Após 13 anos de interrupção, o Estado voltou a realizar transplantes renais com doador falecido em janeiro de 2026 e deu um passo inédito com os transplantes hepáticos, marcando um novo capítulo na saúde pública sergipana.
Sergipe alcançou em 2026 um marco histórico na área da saúde pública. Em janeiro deste ano, o Governo do Estado retomou o serviço de transplante renal com doador falecido — procedimento que estava inativo há 13 anos — e deu um passo sem precedentes ao iniciar, pela primeira vez, a realização de transplantes hepáticos na rede estadual.
As iniciativas representam um avanço significativo na alta complexidade dos serviços oferecidos pelo sistema público de saúde em Sergipe. A retomada dos transplantes de rim com doador falecido encerra mais de uma década de lacuna assistencial, período em que pacientes dependiam de transferências para outros estados ou aguardavam em condições precárias por um procedimento que agora pode ser realizado em solo sergipano. Já os transplantes de fígado inauguram uma capacidade inteiramente nova para a rede estadual, ampliando o leque de tratamentos disponíveis à população.
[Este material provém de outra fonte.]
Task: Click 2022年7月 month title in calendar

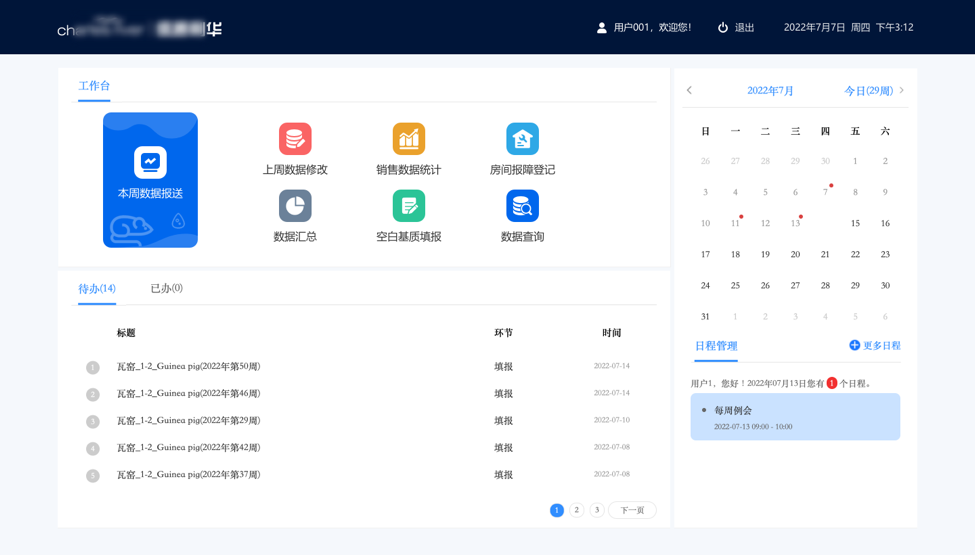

Com essas conquistas, o Estado fortalece sua estrutura de média e alta complexidade, reduzindo a necessidade de deslocamento de pacientes em situação crítica para centros de referência fora de Sergipe. As ações integram o esforço do Governo do Estado em consolidar Aracaju como polo regional de saúde, garantindo procedimentos de elevado grau de especialização para os sergipanos dentro de suas próprias fronteiras.